I tried using induction as follows:
for the base case, $r=1:$
We wish that $$(1+a_1x)^k = 1+x+x^2q(x)$$
Setting $a_1 = 1$ we get:
$$1 + x + \text{other terms} = 1 + x + x^2q(x)$$
$$\text{other terms} = x^2q(x)$$
If the field $\mathbb{F}$ has characteristic $p \neq 0$, and $p \mid k$, then the requested $a_1,\dots, a_r$ do not exist: writing $k=pk'$, we have \begin{align*} (1+a_1x+\cdots+a_rx^r)^k &= ((1+a_1x+\cdots+a_rx^r)^p)^{k'}\\ &= (1+a_1^px^p+\cdots+a_r^px^{rp})^{k'} \end{align*} which has a zero coefficient of $x$ and hence cannot be put into the form $1+x+x^2q(x)$.
So assume that $\mathbb{F}$ has characteristic 0 or that $p \nmid k$. To rephrase the problem, we are looking for a polynomial $f$ of degree $r$ with constant term 1 such that $$f^k \equiv 1+x \pmod{x^{r+1}}$$ As suggested, we can find such a polynomial by induction on $r$. The base case $r=0$ is trivial (just take $f=1$). For the inductive step, assume we have a polynomial $f$ of degree $r$ satisfying the required conditions.
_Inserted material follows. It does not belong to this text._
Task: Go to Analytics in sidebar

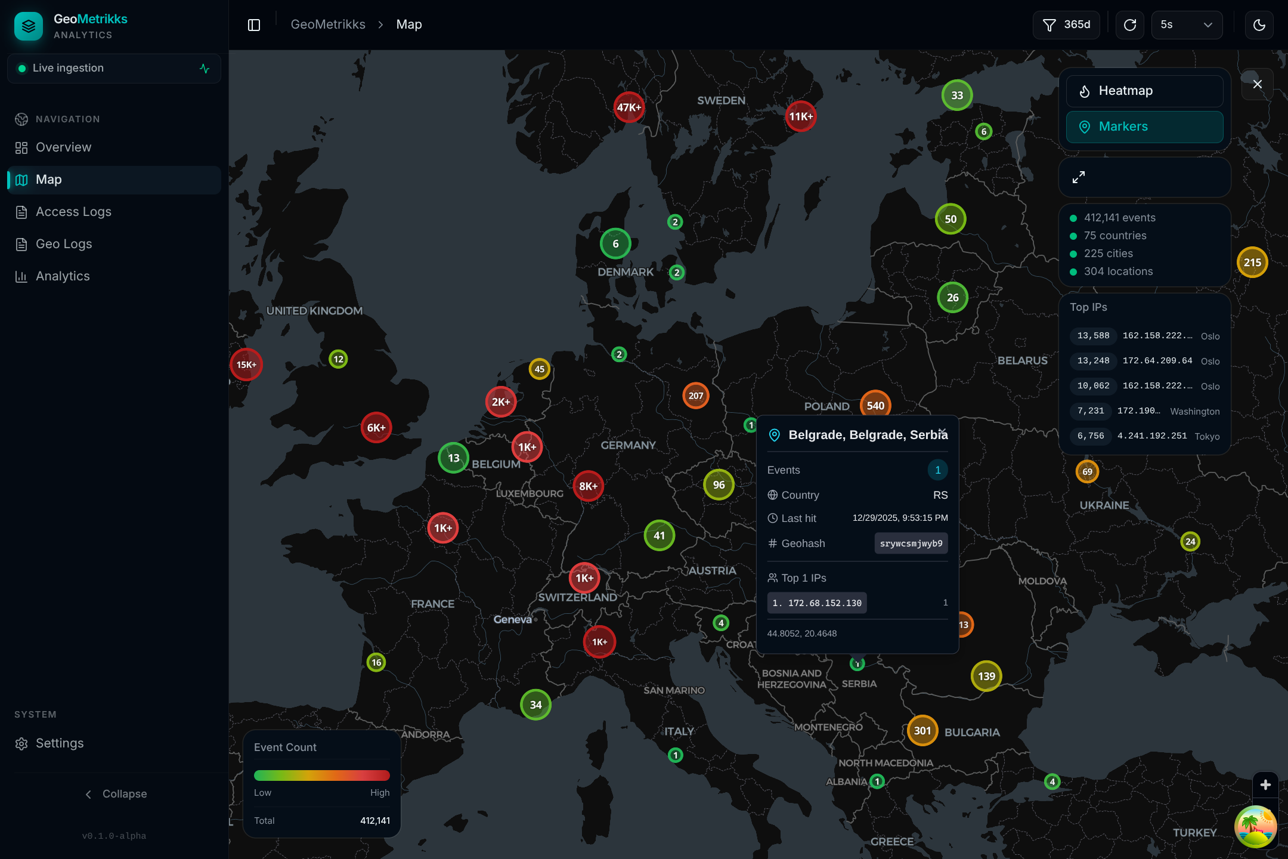Action: (63, 276)
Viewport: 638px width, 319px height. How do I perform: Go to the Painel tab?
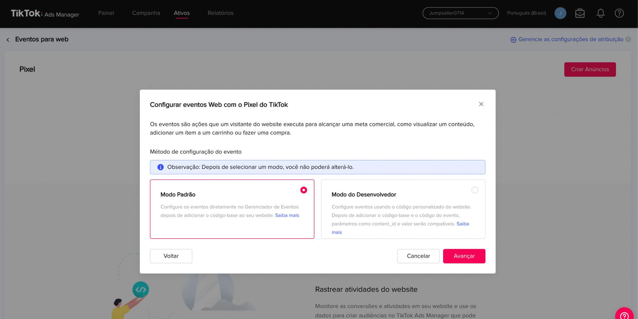106,13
Then $$f^k \equiv 1+x+cx^{r+1} \pmod{x^{r+2}}$$ for some $c\in\mathbb{F}$. If we set $g=f+a_{r+1}x^{r+1}$ (where $a_{r+1}$ is yet to be determined), then by the binomial theorem, and using the fact that $f$ (and hence $f^{k-1}$) has constant term 1, \begin{align*} g^k &= (f+a_{r+1}x^{r+1})^k \\ &\equiv f^k + ka_{r+1}f^{k-1}x^{r+1} \\ &\equiv 1+x+(c+ka_{r+1})x^{r+1} \pmod{x^{r+2}} \end{align*} If we set $a_{r+1}=-c/k$, then $g^k$ satisfies the required conditions, completing the proof.